There seems to be a small yet still very tragic phenomenon amongst college students, one that has existed for quite some time yet has not hit so close to home till recently. The story seems to follow the same sort of template: A college student has spent the majority of his/her life in the U.S. only to learn much later (usually when they’re a teenager or already in college) that they are currently illegal aliens. Various stories across the country have followed this formula. In 2010, Steve Li was sent to a detention center after both he and the authorities found out about his illegal status. He was hoping to one day start a medical clinic for the immigrant community. Eric Balderas was a student at Harvard University when his illegal status was divulged. He faced deportation but luckily he was the triumphant party in his case. There are numerous other cases, each describing college students who did not willfully commit any crime being put on the same level as real criminals.

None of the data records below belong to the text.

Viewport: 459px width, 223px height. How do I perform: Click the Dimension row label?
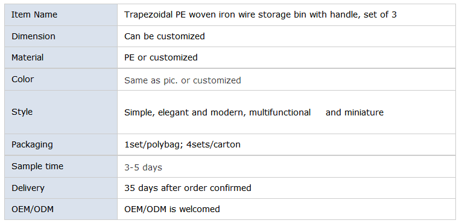pyautogui.click(x=33, y=36)
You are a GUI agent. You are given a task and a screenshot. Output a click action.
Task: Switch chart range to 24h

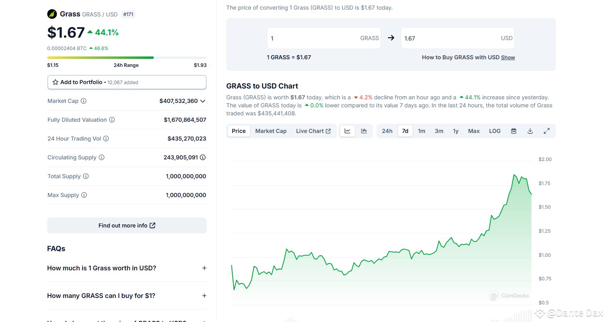pyautogui.click(x=387, y=131)
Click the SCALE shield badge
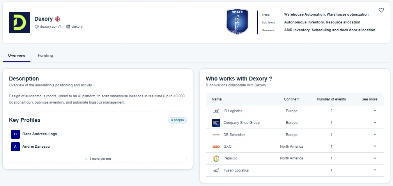393x186 pixels. tap(237, 21)
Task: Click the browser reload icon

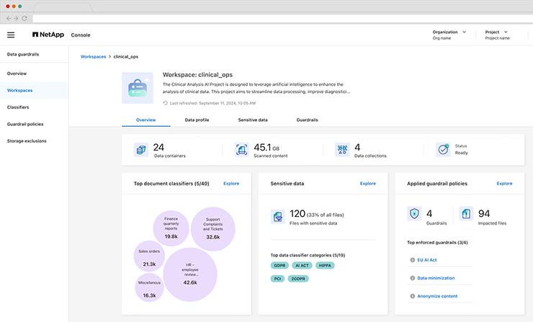Action: [25, 17]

Nadia Habib is a matriculated student of our very own Stony Brook University and has recently started to combat this flaw in the immigration system. She had not realized that she was not a legal resident until she attempted to qualify for financial aid and found out that she lacked the necessary identity papers. Immigration officials attempted to deport both her and her mother to Bangladesh (their country of origin), but the pair has gained a reprieve for at least the next three months.

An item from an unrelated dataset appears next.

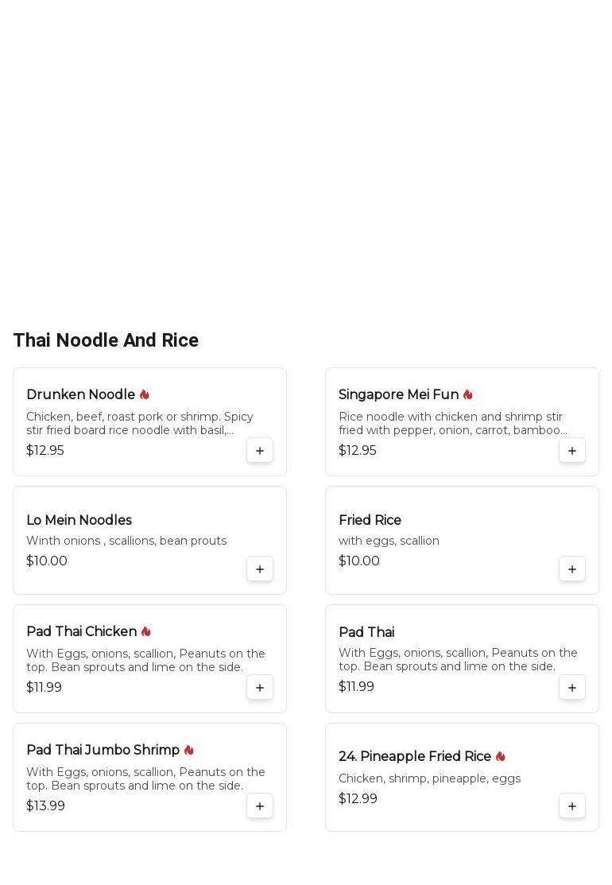View Pad Thai Jumbo Shrimp details
The image size is (612, 885).
coord(103,750)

While Nadia’s father and three other siblings are here legally she and her mother have not been able to obtain legal status yet. If she and her mother had been sent away it would have effectively broken their family, since the father and other children would have remained here. Immigration and Customs Enforcement let the Habibs go while their case is being reviewed, and will meet with them again in three months. It is deeply unfortunate that Nadia has been put through and will inevitably have to undergo even more difficulties because of actions that were taken without her consent or active participation. Needless to say she found herself with many supporters during her bid to stay in the USA. This clearly indicates that the law is not taking fairness into account, and a large number of people definitely realize it.
Nadia’s situation, as well as the similar plights faced by many other college students, display an obvious need for the the DREAM Act (acronym for Development, Relief and Education for Alien Minors). This legislative proposal would essentially allow law-abiding students to remain in the country until they are able to obtain legal residency. However, the bill remains blocked in Congress. However, the Obama administration did recently promise to review 300,000 pending deportation cases. They would then permit some immigrants like the Habibs – who are law-abiding and have family in the U.S. – to reside here temporarily. While this is a nice thought, it basically acts as a band-aid for the real issue. Reviewing present cases and filtering through them to see what qualifies and what doesn’t acts as a temporary solution. Putting the DREAM Act into effect would provide a long-term solution since there would be clearly outlined guidelines and regulations that could be followed.